Neil Doyle WALK A CROOKED MILE is the sort of brisk, documentary style espionage yarn so often made during the '40s, using narration to tell the story of two espionage agents (DENNIS O'KEEFE and LOUIS HAYWARD) assigned to track down whomever is responsible for leaking top secret information developed at a nuclear plant in California.Most of the action takes place in San Francisco, where O'Keefe and Hayward discover that an artist (ONSLOW STEVENS) is putting coded information beneath his paintings when he receives it from a spy working for the government agency. The story traces how the spy ring operates and it is these details that give the film added interest before the spies are caught. All of the methods must seem dated by today's standards of F.B.I. work, but the manner of presentation is gripping and the clever cat-and-mouse game that is played between the agents and the spies is credible and fascinating.It's smoothly directed by Gordon Douglas at a fast clip. RAYMOND BURR has his usual "bad guy" role as one of he spies, and LOUISE ALLBRITTON, CARL ESMOND, ART BAKER and CHARLES EVANS all make interesting suspects in the mystery behind the identity of the key traitor.Well worth viewing.

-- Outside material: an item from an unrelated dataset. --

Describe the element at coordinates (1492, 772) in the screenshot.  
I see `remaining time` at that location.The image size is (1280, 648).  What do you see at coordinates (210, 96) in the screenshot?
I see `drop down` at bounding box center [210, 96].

gene-86 Walk a Crooked Mile was filmed almost entirely on location. FBI agent Dan O'Hara (Dennis O'Keefe) and Scotland Yard operative Philip Grayson (Louis Hayward) team up to investigate a security leak at a Southern California atomic plant. The investigation takes place in San Francisco, where a communist spy ring flourishes. Actors as Raymond Burr and Philip Van Zandt play the communist agents. The documentary technique gives a factual gloss to the melodramatic format. Action moves back and forth between San Francisco and the atomic plant in southern California. Gordon Douglas' knowledgeable directing keeps the film moving forward. He manages to build suspense through misdirection. The method used to take information out of the atomic plant is well protected thus keeping you guessing. The movie is typical 40s and early 50s film noir.